Secrecy of Bank of Japan's Yen intervention: Evidence of efficacy from intra-daily data
Suk-Joong Kim () and
Anh Tu Le
Journal of the Japanese and International Economies, 2010, vol. 24, issue 3, 369-394
This paper examines the intraday effectiveness of the Bank of Japan (BOJ)'s foreign exchange interventions over the period May 13, 1991-March 16, 2004. The existing literature has generally failed to provide a comprehensive study on the effects of the BOJ's interventions, and particularly, the efficacy of public and secret operations. By dividing a 24-h trading day into three horizons, we show that the intraday evidence on the effects of official interventions documented in prior studies primarily came from publicly known interventions.
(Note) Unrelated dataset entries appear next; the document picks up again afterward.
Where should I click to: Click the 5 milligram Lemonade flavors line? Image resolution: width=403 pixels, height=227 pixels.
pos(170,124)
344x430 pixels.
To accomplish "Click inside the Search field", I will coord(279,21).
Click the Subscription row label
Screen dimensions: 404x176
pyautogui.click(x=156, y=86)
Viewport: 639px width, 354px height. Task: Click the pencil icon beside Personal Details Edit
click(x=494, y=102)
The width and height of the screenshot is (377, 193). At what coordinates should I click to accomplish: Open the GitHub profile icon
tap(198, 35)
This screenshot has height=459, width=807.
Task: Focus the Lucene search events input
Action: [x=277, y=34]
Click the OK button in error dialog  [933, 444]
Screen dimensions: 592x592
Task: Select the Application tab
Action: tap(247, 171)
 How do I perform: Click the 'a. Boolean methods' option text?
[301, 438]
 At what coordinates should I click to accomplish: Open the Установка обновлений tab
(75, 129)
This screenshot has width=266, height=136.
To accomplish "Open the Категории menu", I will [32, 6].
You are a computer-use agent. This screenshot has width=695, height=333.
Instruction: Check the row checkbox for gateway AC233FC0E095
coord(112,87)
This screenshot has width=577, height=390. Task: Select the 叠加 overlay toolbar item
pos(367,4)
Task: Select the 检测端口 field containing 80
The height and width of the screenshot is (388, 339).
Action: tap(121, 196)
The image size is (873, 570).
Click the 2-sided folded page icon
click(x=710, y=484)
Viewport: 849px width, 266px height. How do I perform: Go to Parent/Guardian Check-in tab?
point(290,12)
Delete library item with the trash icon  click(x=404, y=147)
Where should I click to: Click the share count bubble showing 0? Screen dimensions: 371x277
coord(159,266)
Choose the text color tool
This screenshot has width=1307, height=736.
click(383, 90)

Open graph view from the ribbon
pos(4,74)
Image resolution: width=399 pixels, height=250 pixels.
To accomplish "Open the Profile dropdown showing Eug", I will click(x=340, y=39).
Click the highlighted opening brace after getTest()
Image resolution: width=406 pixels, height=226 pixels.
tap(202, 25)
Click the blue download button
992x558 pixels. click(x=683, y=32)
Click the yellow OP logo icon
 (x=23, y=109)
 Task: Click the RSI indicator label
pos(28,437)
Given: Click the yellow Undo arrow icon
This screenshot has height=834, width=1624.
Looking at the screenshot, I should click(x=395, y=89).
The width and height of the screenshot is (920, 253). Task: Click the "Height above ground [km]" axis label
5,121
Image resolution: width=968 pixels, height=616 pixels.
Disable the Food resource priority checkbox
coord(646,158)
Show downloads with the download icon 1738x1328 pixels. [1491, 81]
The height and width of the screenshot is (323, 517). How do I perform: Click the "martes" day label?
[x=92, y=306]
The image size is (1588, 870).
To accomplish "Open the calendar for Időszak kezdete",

In the case of secret interventions, although there were no clear impacts on the first moment of exchange rate returns, we found significant second moment responses. Specifically, covert operations were able to reduce the Yen/USD return volatility during both Tokyo and subsequent overnight market hours. Furthermore, our extended model on secret interventions reveals that when the BOJ completely concealed its transactions, undetected interventions were shown to be most effective in both reversing undesired trends and reducing excess return volatilities. On the other hand, those interventions that were rumoured were not as effective. Finally, the interventions conducted during the periods of 'oral interventions' were in general more effective in moving the exchange rate in the desired direction.
Keywords: Yen; intervention; Secret; and; public; interventions; Bank; of; Japan (search for similar items in EconPapers)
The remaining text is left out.